It’s springtime, and farmers throughout the Midwest and South are preparing to plant corn—and lots of it. The USDA projects this year’s corn crop will cover 94 million acres, the most in 68 years. (By comparison, the state of California occupies a land mass of about 101 million acres.) Nearly all of that immense stand of corn will be planted with seeds treated with neonicotinoid pesticides produced by the German chemical giant Bayer.
And that may be very bad news for honey bees, which remain in a dire state of health, riddled by large annual die-offs that have become known as “colony collapse disorder” (CCD).
In the past months, three separate studies—two of them just out in the prestigious journal Science—have added to a substantial body of literature linking widespread use of neonicotinoids to CCD. The latest research will renew pressure on the EPA to reconsider its registration of Bayer’s products. The EPA green-lighted Bayer’s products based largely on a study funded by the chemical giant itself—which was later discredited by the EPA’s own scientists, as this leaked memo shows.
When seeds are treated with neonics, the pesticides get absorbed by the plant’s vascular system and then “expressed” in the pollen and nectar, where they attack the nervous systems of insects. Bayer targeted its treatments at the most prolific US crop—corn—and since the late 1990s, corn farmers have been blanketing millions of acres of farmland with neonic-treated seeds.
And it’s not just corn. In addition to the vast corn crop mentioned above, Bayer’s neonics have worked their way into substantial portions of the soy, wheat, cotton, sorghum, and peanut seed markets. In 2010, according to research by the Pesticide Action Network of North America, at least 142 million total acres were planted in neonic-treated seeds—a trend that will continue if not increase in the 2012 growing season. That represents a landmass equal to the footprints of California and Washington State.
But even that’s not all. As I showed in this January post, Bayer’s neonics are also common in home-garden and landscaping products.
The ubiquitous pesticides appear to affect bees in two ways: in big lethal doses that occur at the time of seed planting, when neonic-infused dust wafts around in growing areas; and in tiny doses that happen when bees bring neonic-infused pollen into hives, which don’t kill them immediately but appears to damage their immune systems and homing abilities.
Here’s a quick snapshot of the new research.
• In a paper forthcoming in the peer-reviewed and highly respected journal Science—released Thursday on (subscription-required) ScienceExpress—researchers found that exposure to small, sublethal doses of a neonic called thiamethoxam significantly affects bees’ ability to find their way back to their hives—”at levels that could put a colony at risk of collapse.” The research team also found that previous impact studies “are likely to severely underestimate sublethal pesticide effects when they are conducted on honey bee colonies placed in the immediate proximity of treated crops.”
• The other forthcoming Science paper—also behind a paywall on ScienceExpress—looked at neonics’ effect on wild bumblebees, which are another critical pollinator that have gone into severe decline in recent years. In this study, researchers subjected bumblebee colonies to “field-realistic levels of the neonicotinoid imidacloprid” and then “allowed them to develop naturally under field conditions.” The result: “Treated colonies had a significantly reduced growth rate and suffered an 85% reduction in production of new queens.” Their conclusion: “Given the scale of use of neonicotinoids, we suggest that they may be having a considerable negative impact on wild bumble bee populations across the developed world.”
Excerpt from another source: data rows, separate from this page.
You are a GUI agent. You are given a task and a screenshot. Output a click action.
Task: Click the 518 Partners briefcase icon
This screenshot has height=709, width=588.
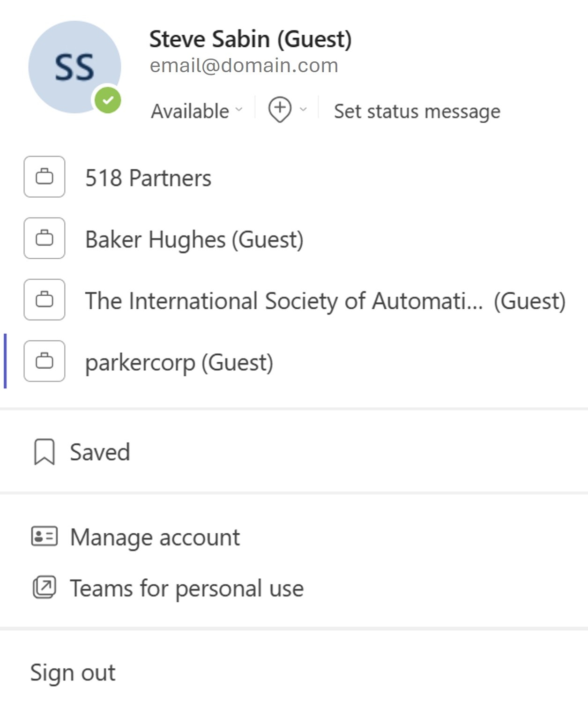(45, 177)
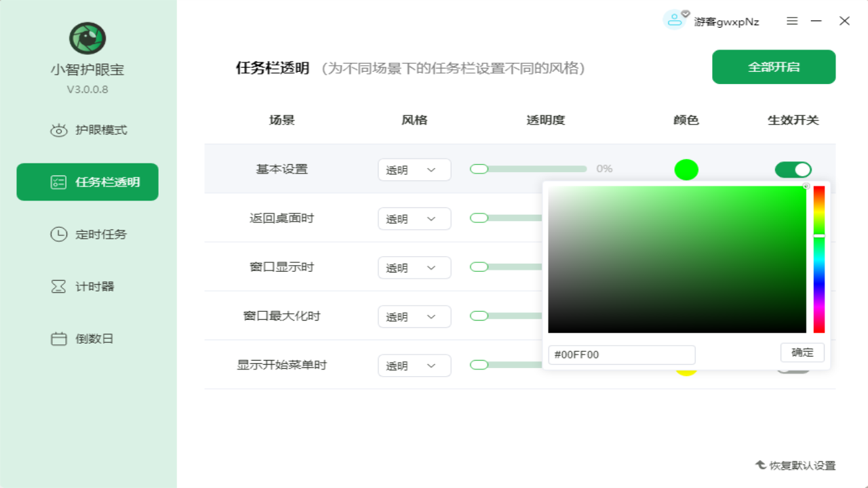Click the #00FF00 hex input field
This screenshot has height=488, width=868.
(x=621, y=354)
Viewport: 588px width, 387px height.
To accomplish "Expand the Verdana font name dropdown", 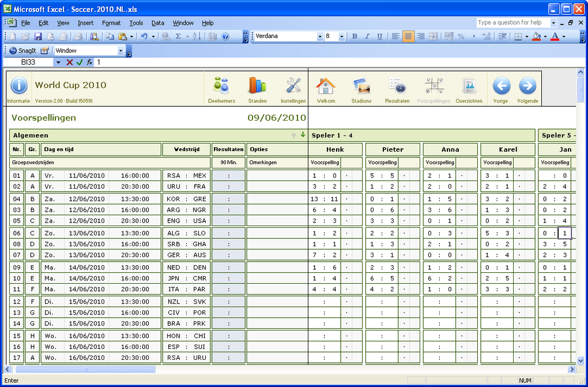I will pos(320,36).
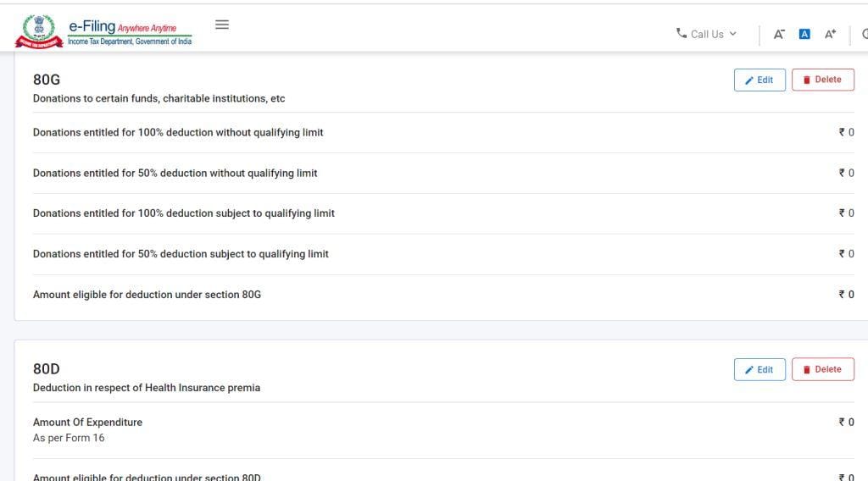This screenshot has height=481, width=868.
Task: Click the 50% deduction subject to qualifying limit row
Action: click(x=181, y=254)
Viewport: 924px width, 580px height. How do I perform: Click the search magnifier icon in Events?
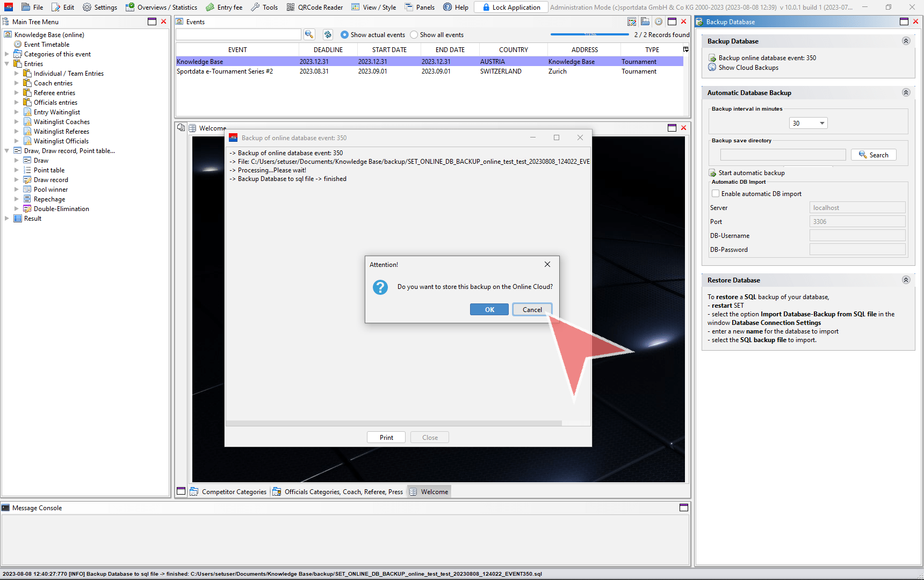click(309, 34)
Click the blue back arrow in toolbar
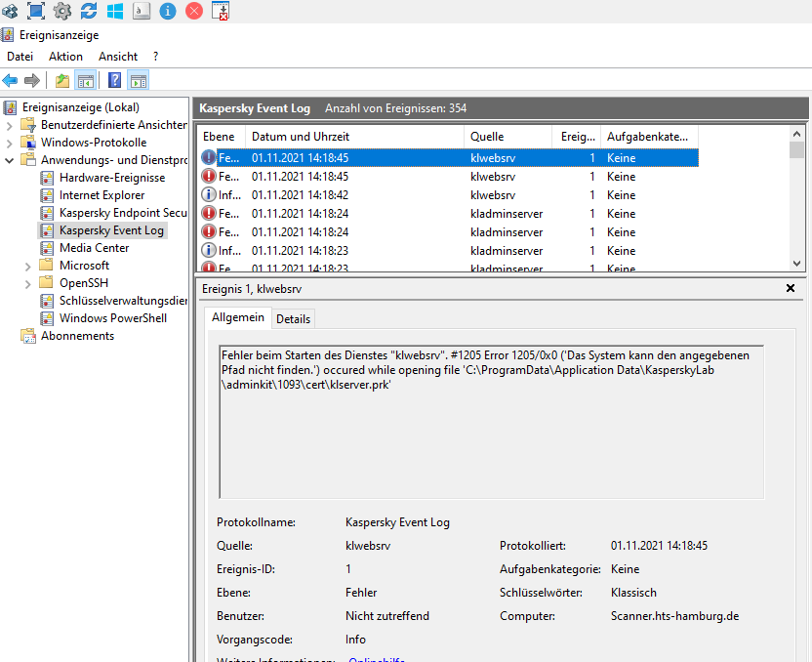This screenshot has width=812, height=662. point(10,80)
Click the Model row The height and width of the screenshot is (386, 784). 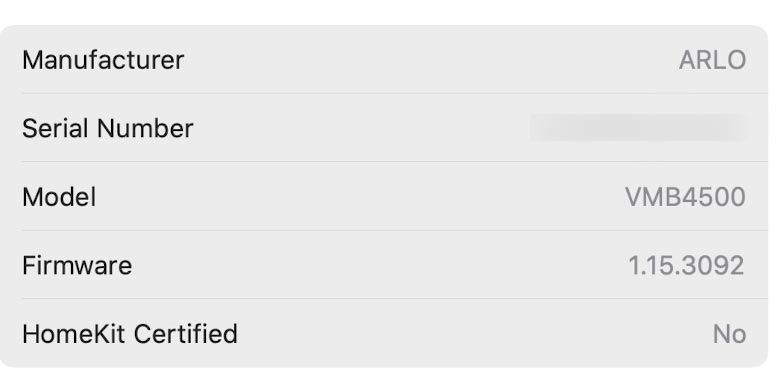(x=384, y=196)
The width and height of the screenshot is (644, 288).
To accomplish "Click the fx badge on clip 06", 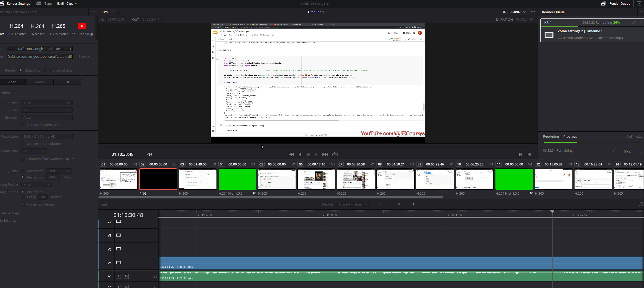I will [254, 193].
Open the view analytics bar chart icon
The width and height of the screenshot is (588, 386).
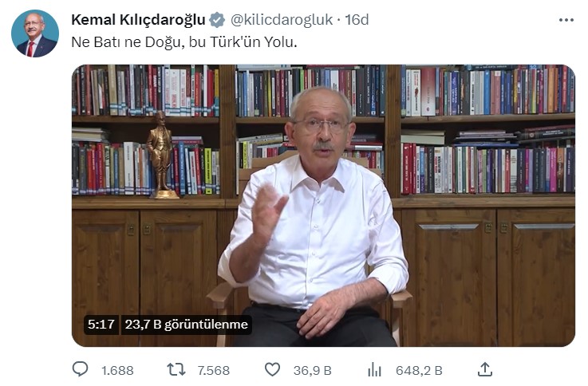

• The third recent study, published in the American Chemical Society’s Environmental Science & Technology journal, looked at what happens to bees when farmers plant treated seeds, when foraging bees are exposed to neonic-containing dust. The authors found “lethal effects compatible with colony losses phenomena observed by beekeepers.”
The latest burst of research follows on the heels of a study released in January by Purdue researchers (I summarized their results here). They determined that bees are exposed to “extremely high” levels of Bayer’s clothianidin in the fumes that rise up when farmers plant corn seed in the spring. They found the pesticide in dead bees “collected near hive entrances during the spring sampling period,” as well as in “pollen collected by bees and stored in the hive.”
These studies, combined with what we know of the the tortured, Bayer-influenced nature of neonics’ march through the regulatory process, paint a damning picture. As Pesticide Action Network’s Heather Pilatic put it on Huffington Post, “Wild pollinators and honeybees alike have been facing an increasingly toxic landscape since the introduction and rapid uptake of neonicotinoids in the late 1990s…these pesticides are prevalent, persistent, and more scientists confirm everyday that they are making bees sick (or dead) through a number of different mechanisms and routes of exposure.”
This accumulation of disturbing science raises a vital question: Does the Obama EPA have the backbone to take on the agrochemical industry during an election year and ban Bayer’s lucrative chemicals? The long-term status of the United States as a healthy habitat for bees, wild and cultivated alike, may hinge on the answer.